REQUIRED ACTION =
An exact transcription of the lines below, from the first through the one containing "Open the Text", is the only output wanted.

(Dataset excerpts)
--------

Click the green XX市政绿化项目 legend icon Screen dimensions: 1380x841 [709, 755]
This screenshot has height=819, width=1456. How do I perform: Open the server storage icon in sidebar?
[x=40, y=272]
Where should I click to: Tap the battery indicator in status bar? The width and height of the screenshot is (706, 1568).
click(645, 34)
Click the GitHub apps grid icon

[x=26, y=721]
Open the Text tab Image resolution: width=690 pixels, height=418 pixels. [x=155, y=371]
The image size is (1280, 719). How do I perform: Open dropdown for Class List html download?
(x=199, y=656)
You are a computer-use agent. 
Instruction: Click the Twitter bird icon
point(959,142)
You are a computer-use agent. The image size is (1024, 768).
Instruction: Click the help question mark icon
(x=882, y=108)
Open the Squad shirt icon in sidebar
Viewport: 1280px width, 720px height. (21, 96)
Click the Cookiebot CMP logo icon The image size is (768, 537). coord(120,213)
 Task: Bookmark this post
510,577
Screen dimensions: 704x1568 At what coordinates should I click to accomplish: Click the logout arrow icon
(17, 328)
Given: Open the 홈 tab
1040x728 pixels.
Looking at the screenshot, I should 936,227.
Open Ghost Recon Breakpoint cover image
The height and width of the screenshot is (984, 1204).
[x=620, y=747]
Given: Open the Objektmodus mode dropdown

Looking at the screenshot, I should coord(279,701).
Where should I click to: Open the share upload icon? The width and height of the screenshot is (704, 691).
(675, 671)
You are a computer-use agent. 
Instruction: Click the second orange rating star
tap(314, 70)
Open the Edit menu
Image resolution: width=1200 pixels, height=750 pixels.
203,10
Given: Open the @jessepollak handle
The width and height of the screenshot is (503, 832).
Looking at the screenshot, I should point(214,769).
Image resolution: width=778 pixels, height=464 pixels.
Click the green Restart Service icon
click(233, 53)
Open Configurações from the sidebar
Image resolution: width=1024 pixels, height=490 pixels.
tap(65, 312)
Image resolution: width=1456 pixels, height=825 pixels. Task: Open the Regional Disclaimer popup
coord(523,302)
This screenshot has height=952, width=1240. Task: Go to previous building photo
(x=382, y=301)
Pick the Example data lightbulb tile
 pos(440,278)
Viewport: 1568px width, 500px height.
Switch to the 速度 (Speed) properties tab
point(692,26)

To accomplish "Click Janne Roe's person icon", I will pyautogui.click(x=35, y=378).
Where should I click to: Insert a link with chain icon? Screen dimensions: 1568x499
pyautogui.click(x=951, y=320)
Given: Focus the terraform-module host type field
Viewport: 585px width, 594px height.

--------

EXERCISE OUTPUT =
Click the green XX市政绿化项目 legend icon Screen dimensions: 1380x841 [709, 755]
This screenshot has height=819, width=1456. How do I perform: Open the server storage icon in sidebar?
[x=40, y=272]
Where should I click to: Tap the battery indicator in status bar? The width and height of the screenshot is (706, 1568).
click(645, 34)
Click the GitHub apps grid icon

[x=26, y=721]
Open the Text tab Image resolution: width=690 pixels, height=418 pixels. [x=155, y=371]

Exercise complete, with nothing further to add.